Selon elle, l’OTA peut permettre de trouver un compromis entre écologie et économie. «Il faut cibler les mesures qui fonctionnent, afin de conserver une activité viable tout en protégeant la nature.» L’apiculteur Philippe de Tribolet abonde: «Nous avons besoin de données fiables, qui soient complémentaires à nos observations de terrain.»
Questions à...
Pierre Caballé, doctorant à l’Institut d’ethnologie de Neuchâtel
Votre thèse s’intéresse, entre autres, aux pratiques apicoles. Comment ont-elles évolué en Suisse romande?
Au Moyen Âge, elles étaient très diverses et concernaient une large frange de la population. Cela passait aussi bien par des plantations de romarin dans les villages que par des bénédictions religieuses. Avec la modernisation de l’apiculture au XVIIIe siècle, les pratiques se sont concentrées sur la manipulation des ruches que les apiculteurs ont assumée seuls. Face au déclin de l’insecte, de nouveaux acteurs issus de l’agriculture ou de la science collaborent.

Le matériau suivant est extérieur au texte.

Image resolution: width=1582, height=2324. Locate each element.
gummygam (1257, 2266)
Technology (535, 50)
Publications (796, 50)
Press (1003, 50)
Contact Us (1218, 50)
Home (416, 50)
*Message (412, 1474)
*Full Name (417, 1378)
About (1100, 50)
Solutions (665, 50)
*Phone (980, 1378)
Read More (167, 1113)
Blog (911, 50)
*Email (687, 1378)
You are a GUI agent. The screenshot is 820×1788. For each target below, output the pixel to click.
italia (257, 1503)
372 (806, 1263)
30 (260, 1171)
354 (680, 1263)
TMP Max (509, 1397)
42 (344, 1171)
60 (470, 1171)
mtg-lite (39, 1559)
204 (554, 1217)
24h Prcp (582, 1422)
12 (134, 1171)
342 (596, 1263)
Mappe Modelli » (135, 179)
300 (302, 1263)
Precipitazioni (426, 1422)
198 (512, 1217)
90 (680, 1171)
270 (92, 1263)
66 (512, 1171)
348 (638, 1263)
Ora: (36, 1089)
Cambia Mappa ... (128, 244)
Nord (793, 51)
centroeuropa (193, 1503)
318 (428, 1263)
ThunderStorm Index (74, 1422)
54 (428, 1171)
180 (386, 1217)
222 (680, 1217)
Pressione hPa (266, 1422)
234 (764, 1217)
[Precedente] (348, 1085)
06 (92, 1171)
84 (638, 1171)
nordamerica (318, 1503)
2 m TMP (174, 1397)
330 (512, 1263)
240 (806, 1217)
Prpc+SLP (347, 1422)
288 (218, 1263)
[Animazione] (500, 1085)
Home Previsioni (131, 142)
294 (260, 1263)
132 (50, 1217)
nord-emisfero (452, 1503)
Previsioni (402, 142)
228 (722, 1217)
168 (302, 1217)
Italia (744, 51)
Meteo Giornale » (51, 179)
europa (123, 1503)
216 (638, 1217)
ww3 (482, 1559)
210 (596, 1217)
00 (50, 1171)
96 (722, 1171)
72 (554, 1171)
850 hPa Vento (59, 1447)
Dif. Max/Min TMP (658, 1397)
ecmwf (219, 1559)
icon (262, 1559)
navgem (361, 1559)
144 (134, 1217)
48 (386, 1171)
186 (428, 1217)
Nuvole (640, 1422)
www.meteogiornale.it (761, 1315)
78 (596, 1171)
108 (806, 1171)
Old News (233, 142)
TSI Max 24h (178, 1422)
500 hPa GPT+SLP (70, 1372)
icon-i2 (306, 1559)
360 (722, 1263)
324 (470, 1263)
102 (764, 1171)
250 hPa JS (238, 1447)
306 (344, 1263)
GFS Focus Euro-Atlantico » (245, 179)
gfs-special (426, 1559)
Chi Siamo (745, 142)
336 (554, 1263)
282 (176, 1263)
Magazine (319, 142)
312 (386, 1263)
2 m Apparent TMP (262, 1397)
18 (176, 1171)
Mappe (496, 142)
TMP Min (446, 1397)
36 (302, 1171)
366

Notez-vous des tensions entre ces partenaires?
Oui, car il s’agit d’articuler des intérêts et métiers différents. Or, la collaboration est cruciale. Une étude française a montré que si tous les paysans d’une région arrêtent d’utiliser des pesticides sur les tournesols, la santé des abeilles du territoire s’améliore et la rentabilité des domaines augmente, car il y a moins d’intrants et une meilleure pollinisation. À l’inverse, ce n’est pas le cas si un seul agriculteur saute le pas.
Dans ce contexte, un Observatoire territorial des abeilles est-il une bonne idée?
C’est un outil qui permet d’adopter une vision plus générale, à l’échelle d’un territoire et d’un écosystème. Nous allons dans la bonne direction.